* Enregistrements affichés:
.....

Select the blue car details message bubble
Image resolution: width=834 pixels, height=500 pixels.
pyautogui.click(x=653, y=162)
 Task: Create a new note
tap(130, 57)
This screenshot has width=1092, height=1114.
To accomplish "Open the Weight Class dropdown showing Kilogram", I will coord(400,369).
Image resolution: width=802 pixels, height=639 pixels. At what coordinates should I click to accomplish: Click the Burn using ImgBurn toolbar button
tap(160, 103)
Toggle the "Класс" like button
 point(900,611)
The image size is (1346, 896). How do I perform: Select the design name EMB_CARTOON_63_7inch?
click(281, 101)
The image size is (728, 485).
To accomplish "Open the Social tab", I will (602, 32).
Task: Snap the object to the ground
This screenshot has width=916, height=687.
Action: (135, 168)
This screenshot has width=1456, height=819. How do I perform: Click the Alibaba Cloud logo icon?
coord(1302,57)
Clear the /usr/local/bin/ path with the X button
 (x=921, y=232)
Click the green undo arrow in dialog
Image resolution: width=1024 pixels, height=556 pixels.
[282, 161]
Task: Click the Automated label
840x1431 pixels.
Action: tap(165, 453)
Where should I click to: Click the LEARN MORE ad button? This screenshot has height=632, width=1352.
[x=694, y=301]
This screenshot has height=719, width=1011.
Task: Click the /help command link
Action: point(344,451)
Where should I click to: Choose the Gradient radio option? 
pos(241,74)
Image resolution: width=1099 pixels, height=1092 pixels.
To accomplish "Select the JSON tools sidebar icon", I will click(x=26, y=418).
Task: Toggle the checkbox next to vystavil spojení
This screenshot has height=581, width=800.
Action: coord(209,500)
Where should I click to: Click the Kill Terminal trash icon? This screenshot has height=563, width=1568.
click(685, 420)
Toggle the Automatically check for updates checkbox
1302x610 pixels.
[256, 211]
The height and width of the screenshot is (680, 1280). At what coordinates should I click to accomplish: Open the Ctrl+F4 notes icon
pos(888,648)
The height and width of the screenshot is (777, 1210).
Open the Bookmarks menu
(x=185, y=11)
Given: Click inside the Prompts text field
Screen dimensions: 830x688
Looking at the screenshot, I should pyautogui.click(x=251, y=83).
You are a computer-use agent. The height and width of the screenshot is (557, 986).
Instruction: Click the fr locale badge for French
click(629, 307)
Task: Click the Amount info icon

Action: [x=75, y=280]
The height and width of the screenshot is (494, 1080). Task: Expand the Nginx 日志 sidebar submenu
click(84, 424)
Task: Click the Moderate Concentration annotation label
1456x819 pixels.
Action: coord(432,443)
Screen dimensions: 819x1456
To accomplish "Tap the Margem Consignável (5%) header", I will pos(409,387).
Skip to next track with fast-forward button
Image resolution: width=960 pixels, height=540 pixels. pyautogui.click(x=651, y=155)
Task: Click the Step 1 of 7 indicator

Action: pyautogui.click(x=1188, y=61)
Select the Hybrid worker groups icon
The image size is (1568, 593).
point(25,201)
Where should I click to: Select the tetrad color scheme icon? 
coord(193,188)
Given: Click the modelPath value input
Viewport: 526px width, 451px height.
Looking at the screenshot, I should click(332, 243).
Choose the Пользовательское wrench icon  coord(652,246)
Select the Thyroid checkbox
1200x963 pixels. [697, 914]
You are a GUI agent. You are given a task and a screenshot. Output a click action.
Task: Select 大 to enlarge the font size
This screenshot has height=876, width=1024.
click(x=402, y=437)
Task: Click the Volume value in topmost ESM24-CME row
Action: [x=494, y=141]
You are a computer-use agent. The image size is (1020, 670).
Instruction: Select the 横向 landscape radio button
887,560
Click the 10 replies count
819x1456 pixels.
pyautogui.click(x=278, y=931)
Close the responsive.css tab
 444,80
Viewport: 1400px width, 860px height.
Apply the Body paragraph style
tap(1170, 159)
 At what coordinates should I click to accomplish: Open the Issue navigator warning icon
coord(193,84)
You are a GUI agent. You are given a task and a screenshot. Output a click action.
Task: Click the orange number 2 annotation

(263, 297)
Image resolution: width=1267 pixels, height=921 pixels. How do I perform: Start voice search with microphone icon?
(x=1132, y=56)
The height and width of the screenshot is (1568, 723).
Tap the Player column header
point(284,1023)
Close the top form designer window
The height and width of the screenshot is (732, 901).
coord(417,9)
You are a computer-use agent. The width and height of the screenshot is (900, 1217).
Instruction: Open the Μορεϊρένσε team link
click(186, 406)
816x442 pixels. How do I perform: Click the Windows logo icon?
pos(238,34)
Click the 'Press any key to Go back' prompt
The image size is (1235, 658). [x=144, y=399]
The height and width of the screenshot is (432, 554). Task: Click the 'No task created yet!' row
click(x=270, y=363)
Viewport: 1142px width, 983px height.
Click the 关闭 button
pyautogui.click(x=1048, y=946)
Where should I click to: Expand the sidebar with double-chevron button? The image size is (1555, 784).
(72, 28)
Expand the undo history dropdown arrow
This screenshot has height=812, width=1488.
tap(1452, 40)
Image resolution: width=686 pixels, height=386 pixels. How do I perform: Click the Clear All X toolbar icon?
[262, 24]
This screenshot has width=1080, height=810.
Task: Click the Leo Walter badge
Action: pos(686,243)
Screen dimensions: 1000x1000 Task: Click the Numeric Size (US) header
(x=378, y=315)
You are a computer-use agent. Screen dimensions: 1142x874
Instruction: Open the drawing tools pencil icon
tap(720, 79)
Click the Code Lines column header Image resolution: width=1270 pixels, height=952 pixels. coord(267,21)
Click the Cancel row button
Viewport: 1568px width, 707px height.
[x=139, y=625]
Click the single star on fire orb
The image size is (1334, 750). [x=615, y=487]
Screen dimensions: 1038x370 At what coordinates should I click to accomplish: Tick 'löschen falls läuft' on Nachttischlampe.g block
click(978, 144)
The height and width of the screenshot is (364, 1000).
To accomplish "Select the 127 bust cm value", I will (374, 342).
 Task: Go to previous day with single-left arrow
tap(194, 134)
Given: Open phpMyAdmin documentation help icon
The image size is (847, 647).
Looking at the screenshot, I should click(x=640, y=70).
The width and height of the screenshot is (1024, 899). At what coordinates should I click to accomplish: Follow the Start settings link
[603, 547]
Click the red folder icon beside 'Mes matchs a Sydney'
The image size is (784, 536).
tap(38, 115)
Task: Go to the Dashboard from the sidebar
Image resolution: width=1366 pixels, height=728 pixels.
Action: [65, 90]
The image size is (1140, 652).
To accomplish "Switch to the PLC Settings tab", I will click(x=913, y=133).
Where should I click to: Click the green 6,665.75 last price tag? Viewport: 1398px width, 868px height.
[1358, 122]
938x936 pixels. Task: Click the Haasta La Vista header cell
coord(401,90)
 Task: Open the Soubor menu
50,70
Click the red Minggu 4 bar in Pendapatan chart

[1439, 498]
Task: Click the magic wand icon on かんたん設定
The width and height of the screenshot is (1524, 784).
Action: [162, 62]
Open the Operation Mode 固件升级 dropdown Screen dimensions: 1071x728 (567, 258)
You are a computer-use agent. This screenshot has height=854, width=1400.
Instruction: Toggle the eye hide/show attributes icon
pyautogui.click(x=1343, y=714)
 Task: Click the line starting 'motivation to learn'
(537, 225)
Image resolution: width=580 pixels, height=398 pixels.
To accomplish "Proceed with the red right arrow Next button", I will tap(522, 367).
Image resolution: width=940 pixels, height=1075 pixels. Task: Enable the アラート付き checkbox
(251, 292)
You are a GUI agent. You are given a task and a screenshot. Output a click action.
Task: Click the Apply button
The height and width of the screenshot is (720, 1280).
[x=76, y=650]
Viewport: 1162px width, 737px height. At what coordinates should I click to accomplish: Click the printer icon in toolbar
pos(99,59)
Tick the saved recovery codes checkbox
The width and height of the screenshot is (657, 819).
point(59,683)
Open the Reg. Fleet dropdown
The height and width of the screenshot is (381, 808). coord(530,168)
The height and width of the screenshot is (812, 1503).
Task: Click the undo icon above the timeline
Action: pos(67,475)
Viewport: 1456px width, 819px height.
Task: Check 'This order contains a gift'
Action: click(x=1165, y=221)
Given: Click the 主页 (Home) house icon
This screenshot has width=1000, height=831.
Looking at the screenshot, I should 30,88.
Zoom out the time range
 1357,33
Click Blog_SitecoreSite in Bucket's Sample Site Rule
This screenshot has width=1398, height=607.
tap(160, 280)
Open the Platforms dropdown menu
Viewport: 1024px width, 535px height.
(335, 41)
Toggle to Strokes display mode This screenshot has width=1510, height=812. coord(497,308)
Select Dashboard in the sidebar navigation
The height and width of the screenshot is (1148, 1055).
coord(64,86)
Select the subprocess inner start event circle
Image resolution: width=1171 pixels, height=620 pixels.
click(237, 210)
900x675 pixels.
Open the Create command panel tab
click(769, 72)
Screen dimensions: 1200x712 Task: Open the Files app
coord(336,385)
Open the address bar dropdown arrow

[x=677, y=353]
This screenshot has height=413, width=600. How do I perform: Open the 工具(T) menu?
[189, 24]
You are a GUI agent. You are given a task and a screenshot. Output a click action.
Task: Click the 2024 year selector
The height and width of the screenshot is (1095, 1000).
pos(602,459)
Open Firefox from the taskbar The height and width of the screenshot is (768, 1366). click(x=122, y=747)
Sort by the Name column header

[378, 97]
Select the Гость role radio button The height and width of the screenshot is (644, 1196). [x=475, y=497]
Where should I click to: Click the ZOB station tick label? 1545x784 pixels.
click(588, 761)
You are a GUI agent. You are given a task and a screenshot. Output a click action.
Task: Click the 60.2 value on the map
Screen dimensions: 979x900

.....

* Consigne: Recopiez sans rien changer les lignes des enregistrements ci-dessus, en commençant par celle qui contient « Given: Click the modelPath value input » et en terminant par celle qui contient « 1200x963 pixels. [697, 914] », ces deux lignes comprises.

* Réponse:
Given: Click the modelPath value input
Viewport: 526px width, 451px height.
Looking at the screenshot, I should click(332, 243).
Choose the Пользовательское wrench icon  coord(652,246)
Select the Thyroid checkbox
1200x963 pixels. [697, 914]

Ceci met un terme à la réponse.